There are two broad categories of exceptions under which therapy services may qualify for payment beyond the $1,740 cap. The first is an automatic exception for certain conditions or complexities for which no special written request is required. Services will be automatically paid as if there was no cap if the provider submits claims correctly. Examples of the many conditions warranting automatic exceptions to therapy caps include hip replacements, strokes and aphasia.

Complex situations that affect a main condition being treated can also justify an automatic exception.
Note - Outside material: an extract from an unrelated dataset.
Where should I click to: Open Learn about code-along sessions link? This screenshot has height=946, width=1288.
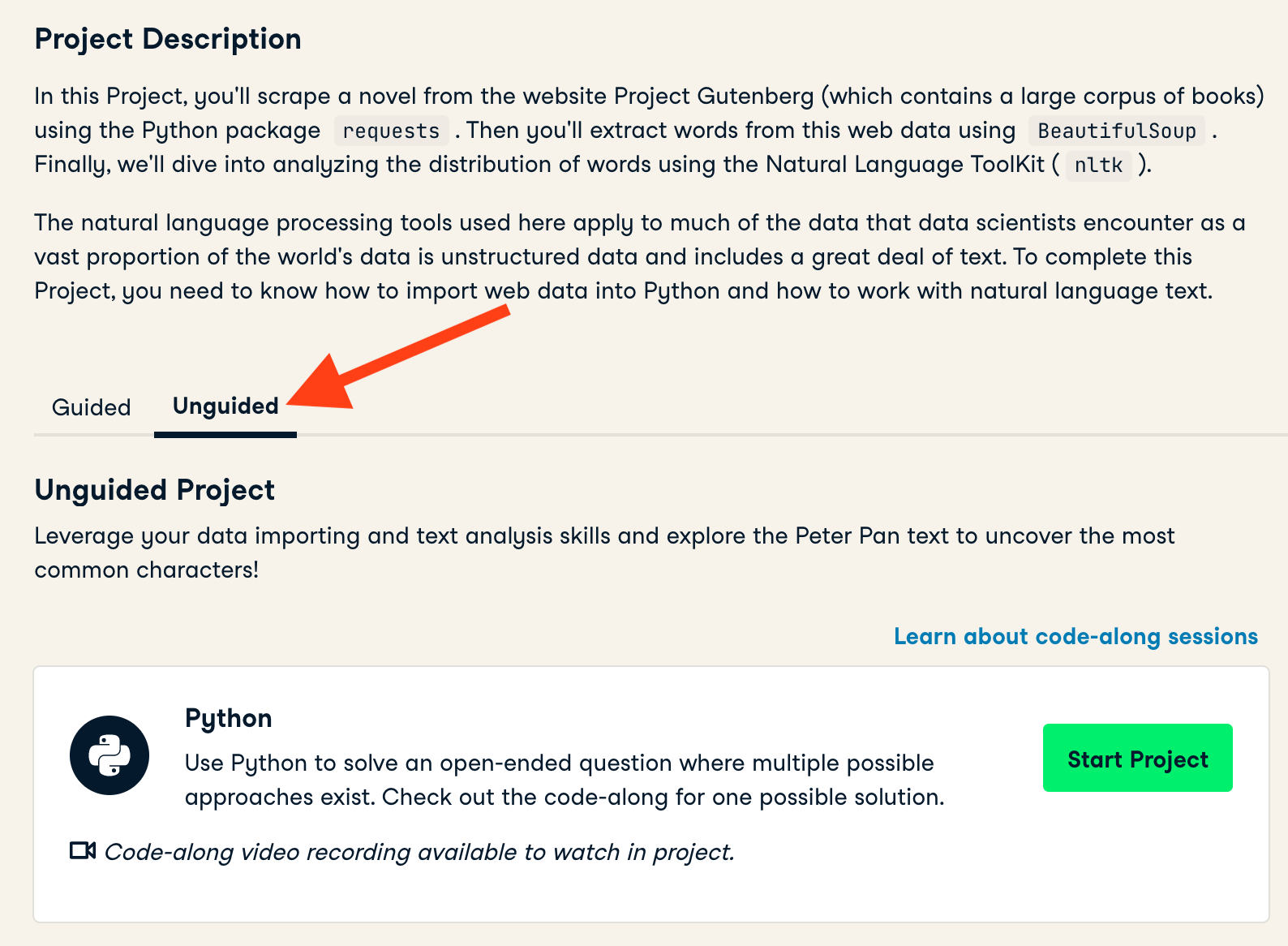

Examples include circumstances such as having had a course of therapy for a different condition earlier in the year, or having another physical or psychological condition that complicates the condition being treated.

The second broad category of exception under which therapy services may qualify for payment beyond the $1,740 annual cap is called a "manual exception." It includes a written request by the patient or the provider to explain why the provider believes that additional treatment is medically necessary. The request may ask for up to 15 treatment days of service beyond the $1,740 limit. If the Medicare claims processor does not make a decision within 10 days, the additional 15 treatment days of service are automatically considered to be approved.

If you have had 2006 services denied due to being over the $1,740 caps, ask your provider to request that claims for services be re-evaluated by the Medicare claims processor under the new exceptions process. If you have had to pay for amounts over the caps and requests for exception are approved (or the Medicare claims processor doesn't make a decision in ten days), you will likely receive a refund of some or all of your payment.